Jane Goodall, longtime observer and friend of chimpanzees in Tanzania, said recently that like humans, chimps “have a dark, brutal side to their nature.” Maybe they can teach us something.
Goodall was horrified to observe chimps in the Gombe Reserve prosecuting a well-planned war against a neighboring troop. Not only were ambushes carried out, but an entire group was exterminated. Sound familiar?
Swing over to Alan Greenspan, the guru of the global financial system during the Clinton and Bush Administrations, and the goat of its collapse since. He made one of his characteristically surface-clear/profoundly opaque comments recently. “Unless somebody can find a way to change human nature, we will have more crises.”
We call it ‘human nature,’ but it isn’t actually nature, just a big wrinkle in evolution that all species in whom symbolic thought evolves must sort out. Not that chimpanzees have the defining characteristic of humans, self-awareness, although the mirror test indicates they have awareness of self. Then again, most humans aren’t self-aware either.
The mirror test is when you introduce a chimp, a gorilla, and an orangutan to a mirror, and let them become familiar with looking at their image in it. Then the mirror is removed and big red spot is painted in the foreheads of each animal. When the mirror is re-introduced only chimps touch the spot, indicating that they have a self-image. This is also what passes for self-awareness in humans—having an image of ourselves.
Obviously, chimps can’t invent technology or devise plans as well as humans can, nor can they concoct belief systems and accrete complex cultural traditions to the degree of Homo sapiens.
‘Planet of the Apes’ notwithstanding, perhaps they could take our place in another few million years if we wiped ourselves out. But then, they would be faced with the same psychological, philosophical and spiritual crisis we are at present. Would they also then talk about the unchangeability of ‘chimp nature?’
The fashionable practice of blurring the line between chimps (and animals in general) and humans, as Jane Goodall, one of the leading proponents of this philosophical stance has done, throws no light on the human condition.
It’s simply not enough to say, as Goodall does, “chimpanzees show far more frequently the tendencies of compassion, empathy, and love than violence and brutality.” The same can be said of humans with regard to our families and groups with which we identify.
After saying that “chimpanzees teach us that we’re part of the animal kingdom,” Goodall was asked, what is the essential difference between animals and humans? “Animals by and large are not destroying their environments, although some of them would if they could,” she replied. That’s classic anthropomorphizing.
Nonetheless, Goodall asked the central question: “How is this most intellectual of species that’s ever walked the planet, how is it that we’re destroying our only home?”
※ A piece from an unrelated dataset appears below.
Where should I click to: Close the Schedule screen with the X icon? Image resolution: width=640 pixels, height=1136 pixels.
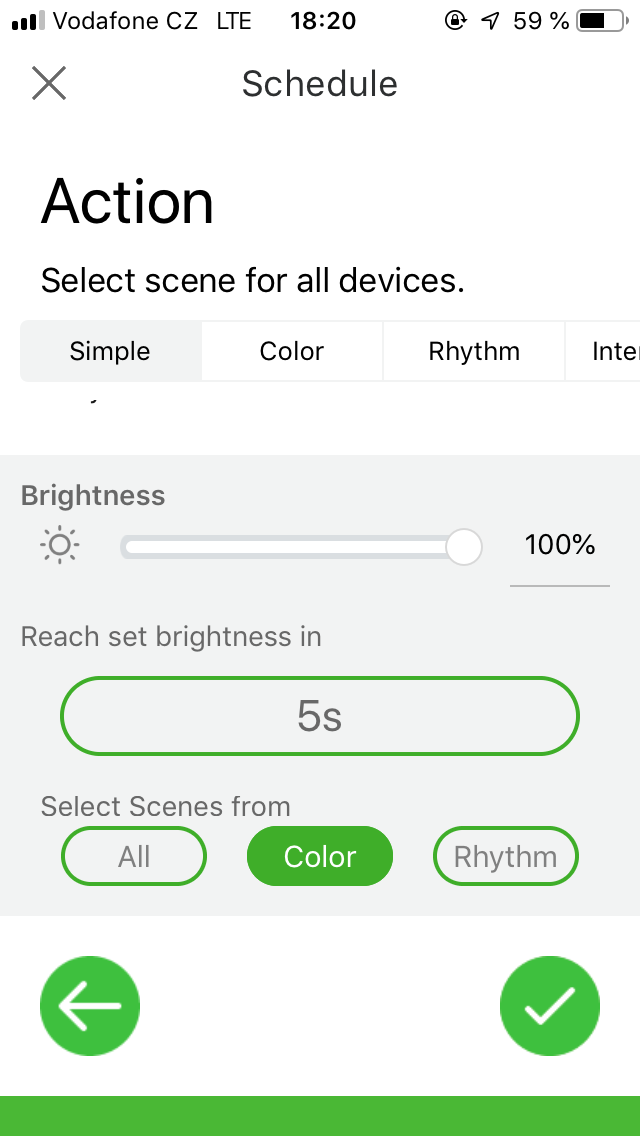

Her answer just begs the question: “It’s because of the disconnect between the clever brain, and the seat of love and compassion, the human heart.” OK, but how did that disconnect originate, what sustains it, and what heals it?
Chimpanzees, with their occasional wars and genocides, are the best evidence on this planet, other than humans, that the evolution of ‘higher thought’ carries with it profoundly divisive and destructive tendencies.
A fresh approach to the old problem of nature or nurture is necessary. One basic question is: What is the difference between conditioning in humans, and conditioning in chimps and our other primate cousins. Perhaps what we call human nature is simply a discordant mixture of dominant conditioning (or, to use the more popular term, ‘socialization’) and recessive instinct.
Be that as it may, to grow beyond the level of brainy chimps, we have to have a core insight into ‘higher thought,’ and through passive observation regularly quiet the psychological (as opposed to utilitarian) movement of thought.
Liberation is a break (temporary or irrevocable) from the current of conditioning and socialization into which we’re born, and to which the vast majority of people consciously or subconsciously resign. Liberation is the regular release, however briefly, into the infinite space and depth of insight and learning. It’s predicated on continually unlearning what was infixed upon us as children, and entrenched as worldview, experience and habit as adults.
Whether the transmutation from humans to human beings happens in the foreseeable future or in the unforeseeable future, one has to have faith that it will happen, because there is no choice. Ending humankind’s destruction of the earth, and erosion of our spiritual potential, depends on questioning fixed assumptions about human nature, the world and oneself.
There is another dimension of being, as far beyond where the human species is at present as chimpanzees are from us. And though it’s a leap, it really isn’t that far.